Appleton, WI – Newly launched jewelry brand Tsuki is reinventing the future of fashion by unifying premium quality, beautiful design, ethical manufacturing, and sustainable practices, without charging a fortune. The company aims to connect marginalized artisans in the developing world to the global marketplace, offering wage increases of at least 500%, thus allowing them the opportunity to lift themselves out of poverty.
Tsuki founder Austin Scribner explains that fashion is one of the most exploited industries in the world:
“The workers who make the clothes and accessories we wear are for the most part women (and children) who are forced to work long hours in unsafe, unsanitary conditions for a mere pittance. And the reason for this is that brands are constantly looking for cheaper labor in third world countries. This situation is showing no signs of improving – and in fact, as an industry, we are, shamefully, the largest employer of modern day slave labor.”

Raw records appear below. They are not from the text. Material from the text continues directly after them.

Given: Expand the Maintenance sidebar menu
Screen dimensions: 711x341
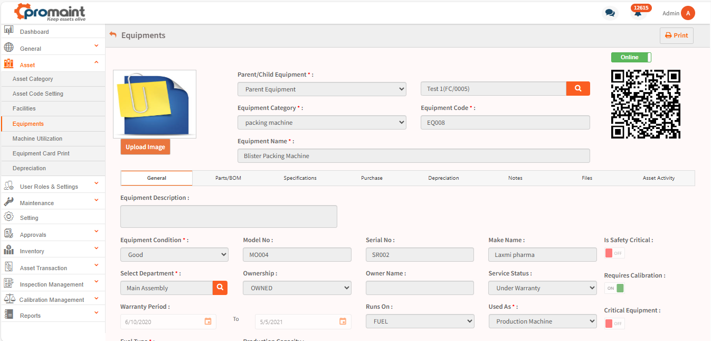Looking at the screenshot, I should click(x=52, y=202).
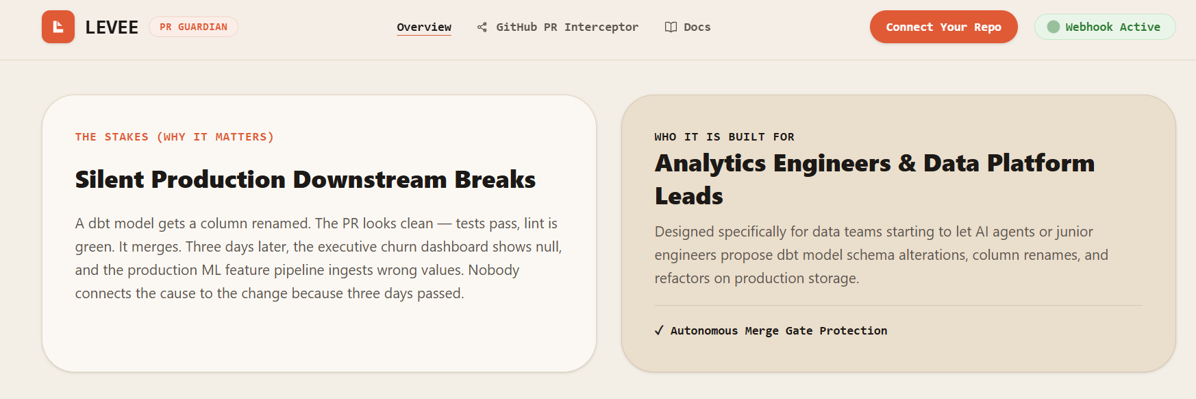Click the Designed specifically for data teams paragraph

(x=882, y=255)
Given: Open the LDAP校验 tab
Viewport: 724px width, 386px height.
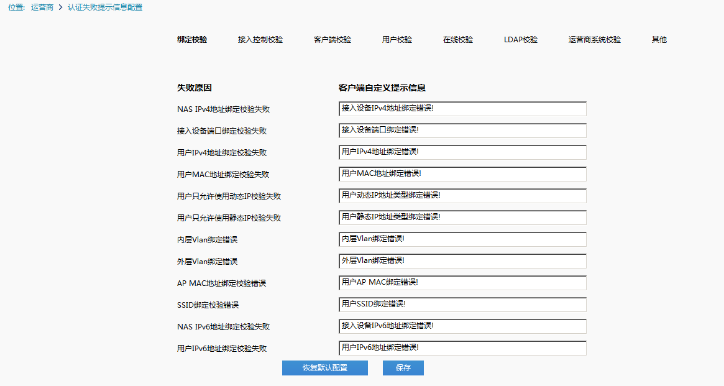Looking at the screenshot, I should (521, 40).
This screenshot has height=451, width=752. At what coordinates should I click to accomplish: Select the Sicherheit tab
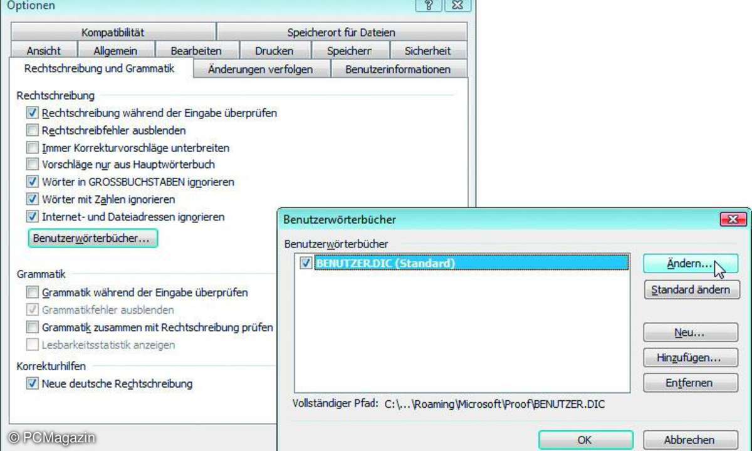[x=427, y=51]
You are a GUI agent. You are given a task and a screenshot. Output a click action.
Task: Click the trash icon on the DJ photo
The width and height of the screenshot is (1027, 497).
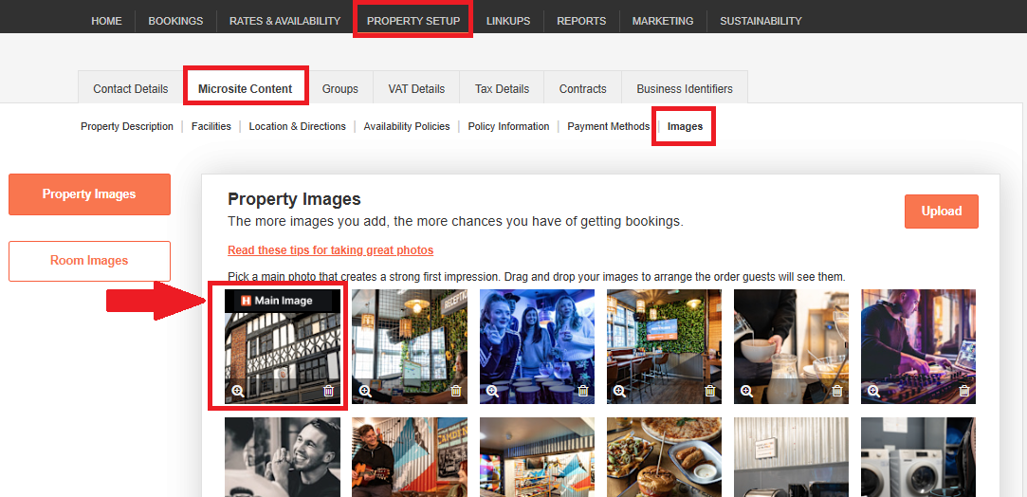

In the course of his research, Scribner has discovered some disturbing facts and statistics about the plight of these workers, which he outlines in his article on Fashion’s Impact.
Scribner also points out that the industry consumes an outrageous amount of resources, and is ranked as the second most polluting industry in the world – the first being the oil industry.
“At Tsuki, we love beautiful jewelry, but we’re committed to creating change in the industry. We believe that fair compensation and treatment for workers is a basic human right. And we are committed to helping our artisans and suppliers succeed, so that they can help lift their workers’ families out of poverty.”
The Tsuki team has established a supply chain in Kenya and Jaipur, India that allows marginalized artisans to retain about 22% of their revenue. Additionally, for every purchase made, the company donates any remaining funds to support the developing communities they source their products from. These funds are commonly used to provide housing, clean water, electricity, and proper sanitation.
“We’re proud to say that we’re helping to eradicate hunger, poverty, and malnutrition, one purchase at a time,” Scribner adds. “Our jewelry is premium quality, and beautifully handcrafted. We hope you will browse our site and help us in our efforts to change the world.”
About the Company
Tsuki offers a stunning selection of rings, necklaces and bracelets created by artisans in third world countries. The company makes no profit from the sale of its jewelry. Instead, it uses that money to improve the lives of its workers, invest back into its supply chain, aid in water relief efforts, support clean-up projects, reforest depleted woodlands, and provide schools with educational materials.